■ PAGE:

I understand they go on sale often so wait and watch for the sales daily.


----------



## htjmartin

I dont know about Yongnuo. You can find other brands such as Metz for around 200 dollars, or Nissin.


----------



## Derrel

I really,really,really think that beginners to studio lighting need modeling lights to learn how to place lights, and so that they can literally SEE what effects are being created as the lights are moved through an arc, and then placed into the appropriate position for the shot at hand. Speedlights are fine for more-experienced shooters, but I truly believe that the beginner benefits the most from modeling lights. Also, NOT that much power is needed these days; we have fine d-slrs that can shoot fabulous images at ISO 160 to 320, so 150 Watt-second lights are PLENTY. As in WAYYYYY more light than needed for a single newborn, or even two children.

My suggestion? Flashpoint 320M, two or three identical lights. They are $99.95 each from Adorama. With a stand and softbox, $159. Get one light, one light stand and one softbox, at the very minimum. Trigger??? it comes with a PC synchronization cord...I shot with PC cord for 20+ years...no trigger is actually "needed"...the PC cord connects simply and reliably to any camera that has a PC outlet. If no PC outlet on a lower-end camera, buy a Nikon AS-16 hotshoe-to-PC outlet accessory device.

The Nikon SB-700 is $326.95 at B&H Photo. That is NOT a good investment for a person who wishes to get into newborn photography.

[Entries for finding text and elements]

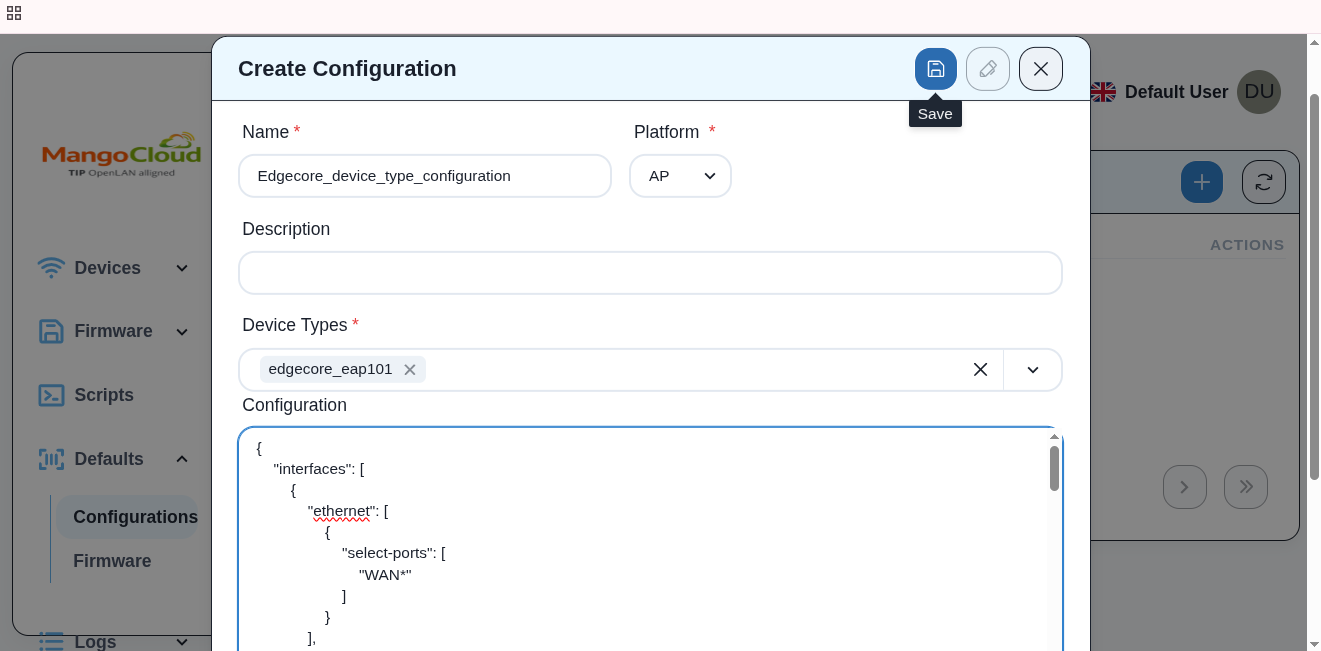Open the Devices section icon in sidebar

[51, 267]
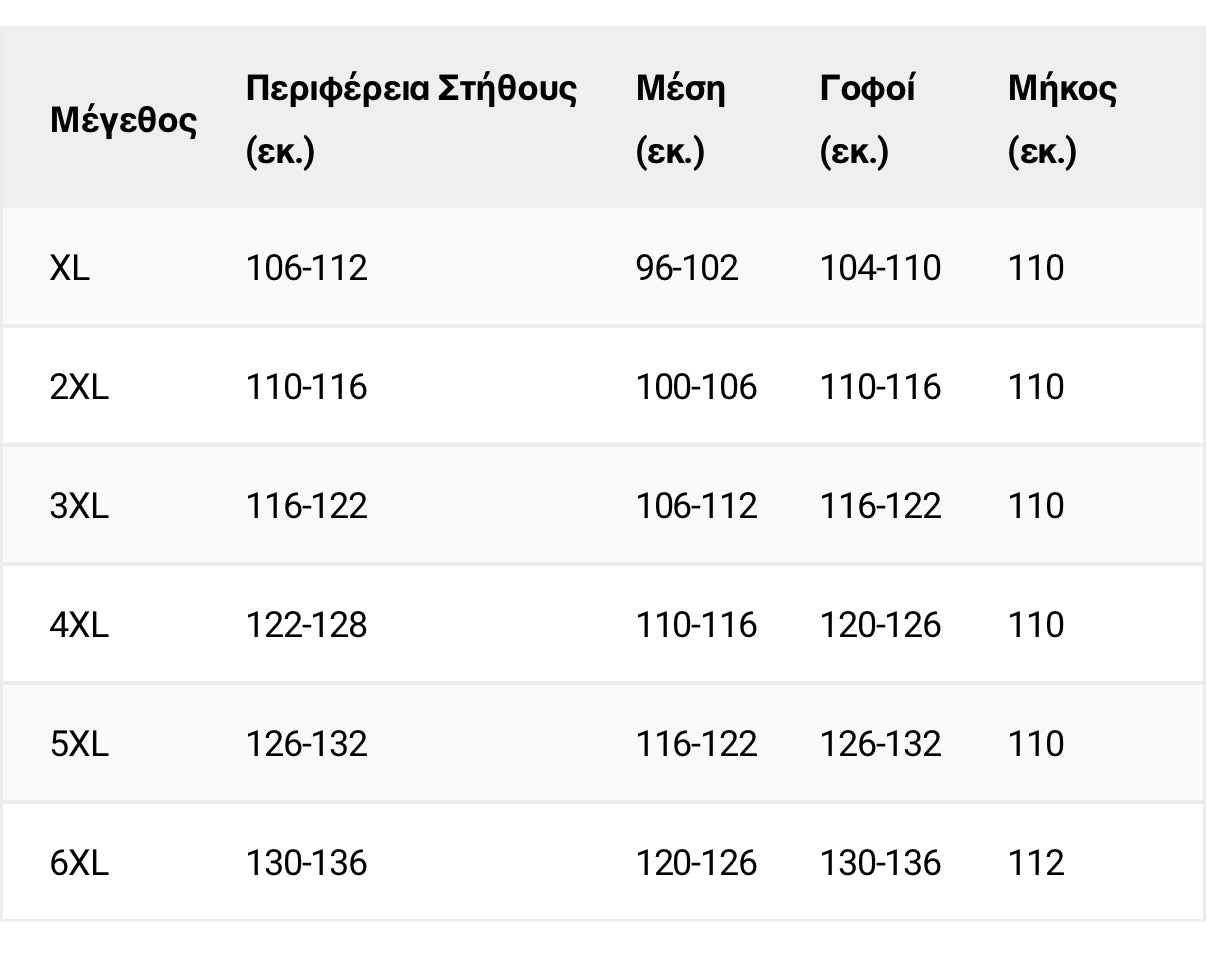Select the 5XL size label
The image size is (1206, 954).
(79, 744)
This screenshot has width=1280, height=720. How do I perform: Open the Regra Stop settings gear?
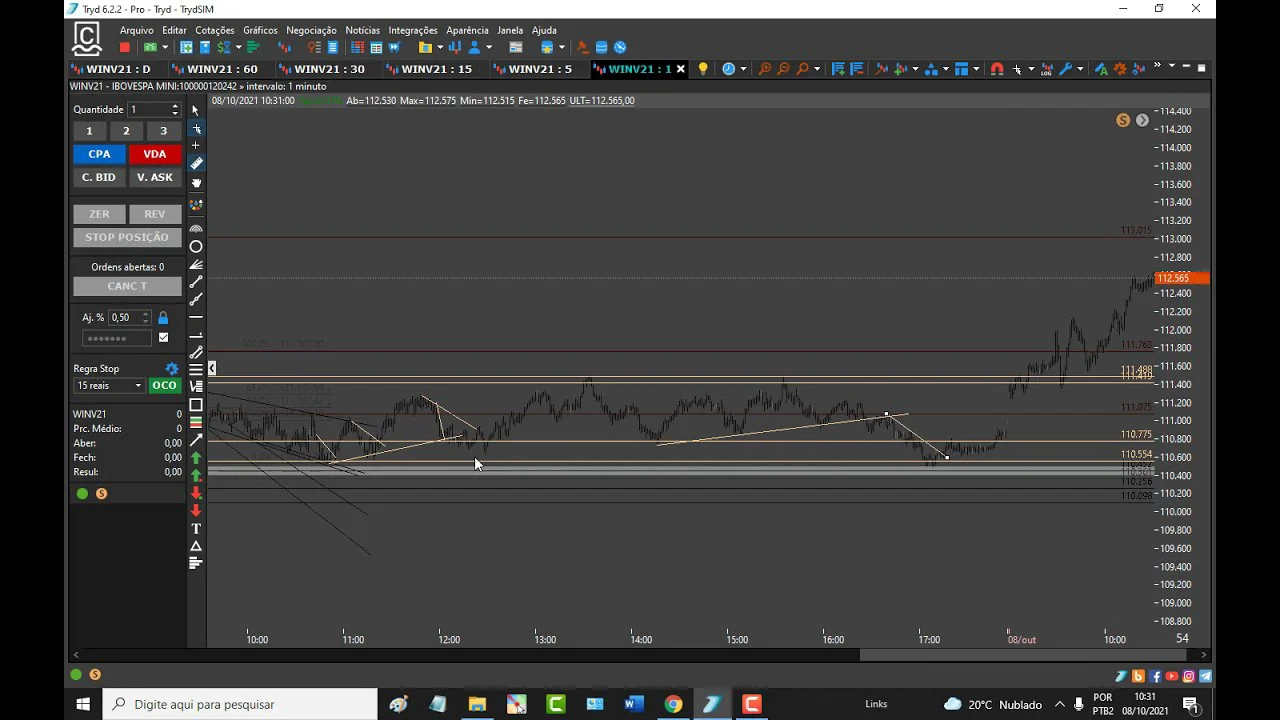[x=171, y=369]
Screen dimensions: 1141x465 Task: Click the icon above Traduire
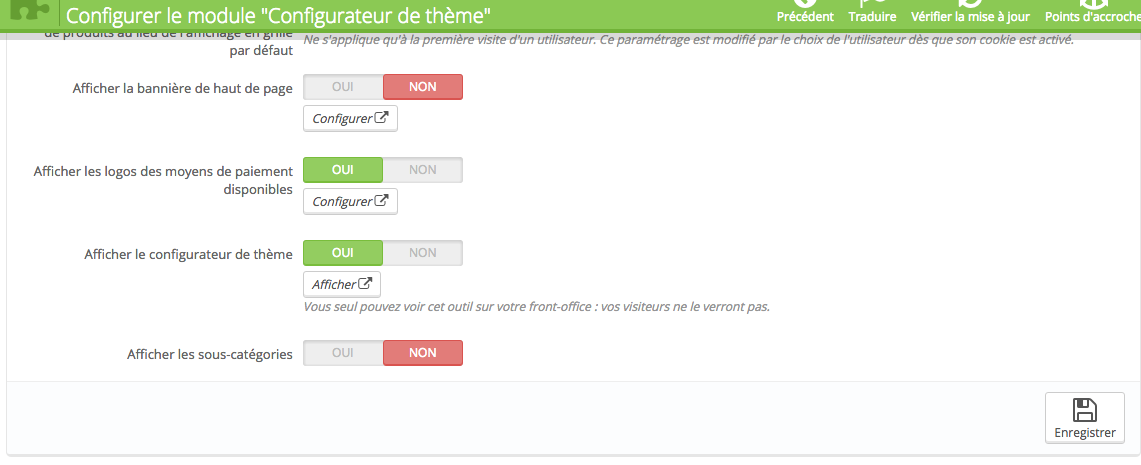872,3
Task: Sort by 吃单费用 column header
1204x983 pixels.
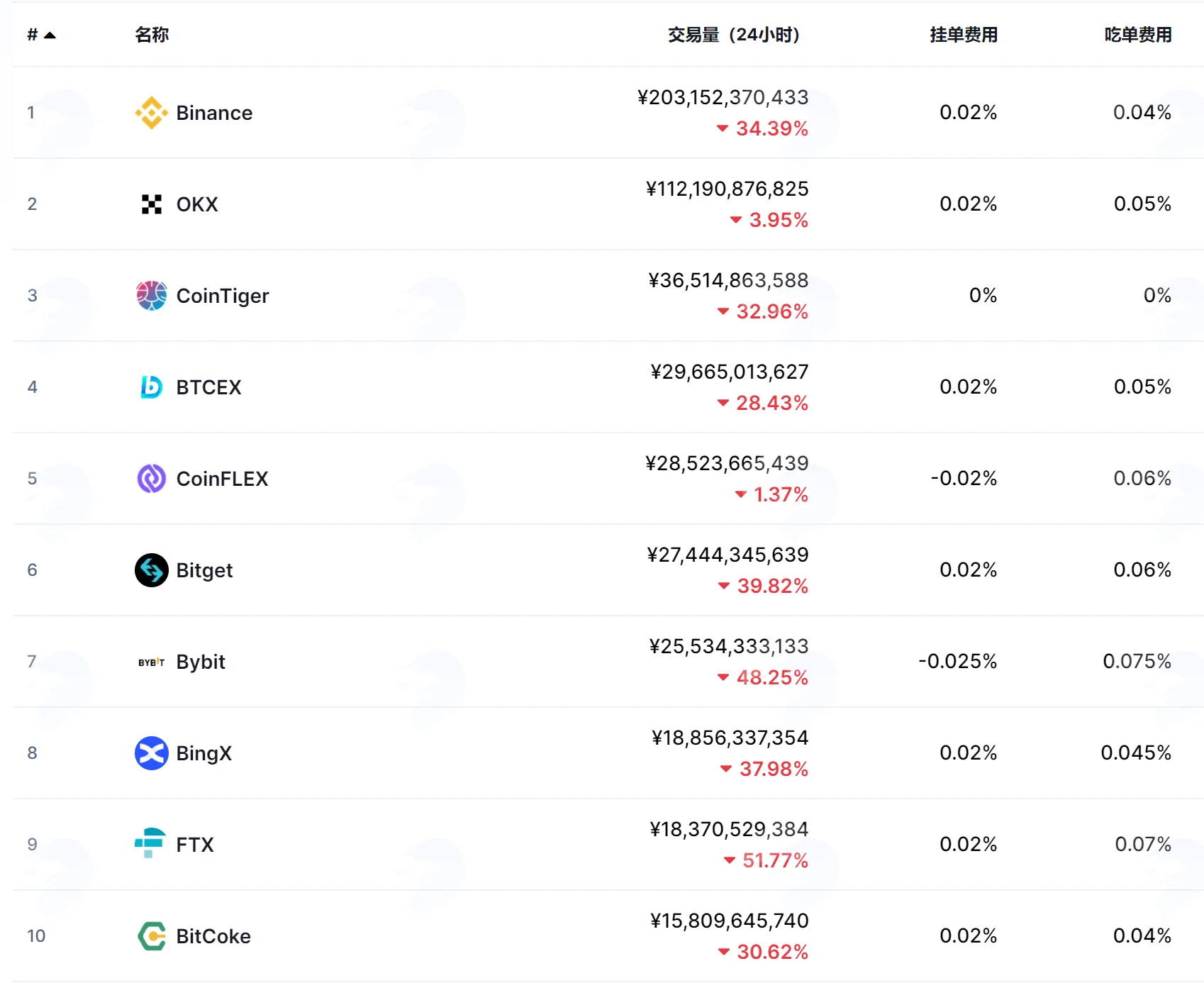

■ REQUIRED WORK:
A. Reproduce the part of the studio lighting thread from "My suggestion? Flashpoint" up to and including "into newborn photography.".
B. Continue the studio lighting thread from the point where it ends.
None of the records are needed for this work.

■ EXERCISE ANSWERS:
A.
My suggestion? Flashpoint 320M, two or three identical lights. They are $99.95 each from Adorama. With a stand and softbox, $159. Get one light, one light stand and one softbox, at the very minimum. Trigger??? it comes with a PC synchronization cord...I shot with PC cord for 20+ years...no trigger is actually "needed"...the PC cord connects simply and reliably to any camera that has a PC outlet. If no PC outlet on a lower-end camera, buy a Nikon AS-16 hotshoe-to-PC outlet accessory device.

The Nikon SB-700 is $326.95 at B&H Photo. That is NOT a good investment for a person who wishes to get into newborn photography.

B.
----------



## tirediron

I'm going to disagree, at least in part with Derrel's post.  I agree that modelling lights are very helpful to anyone, especially beginners using off-camera lighting, BUT, IMO, the 100w modelling light on the Flashpoint 320M is not strong enough to be terribly useful, especially when used with a modifier and at any distance from the subject.  

With respect to the issue of triggers:  Does the OPs camera even have a PC port?  IIRC most of the low to mid-level Nikons are not equipped with a PC port, and while they do work, it adds yet another wire to the equation.  I certainly never liked them when I used them!  Yes, as mentioned you can get a PC port adaptor, but radio triggers are far superior!

I also think for newborn photography, which, I assume you will mainly be doing in the family's home, that monolights are more hassle than necessary.  One SB700 and a couple of Yonguos or old Sunpaks, stands and Lastolite Ezyboxes will work very well, and when used with batteries will mean no wires (tripping hazards) in client's home.  If you are going to be shooting in-studio, then yes, absolutely go for the monolights, but for travel?  Speedlights are the way to go.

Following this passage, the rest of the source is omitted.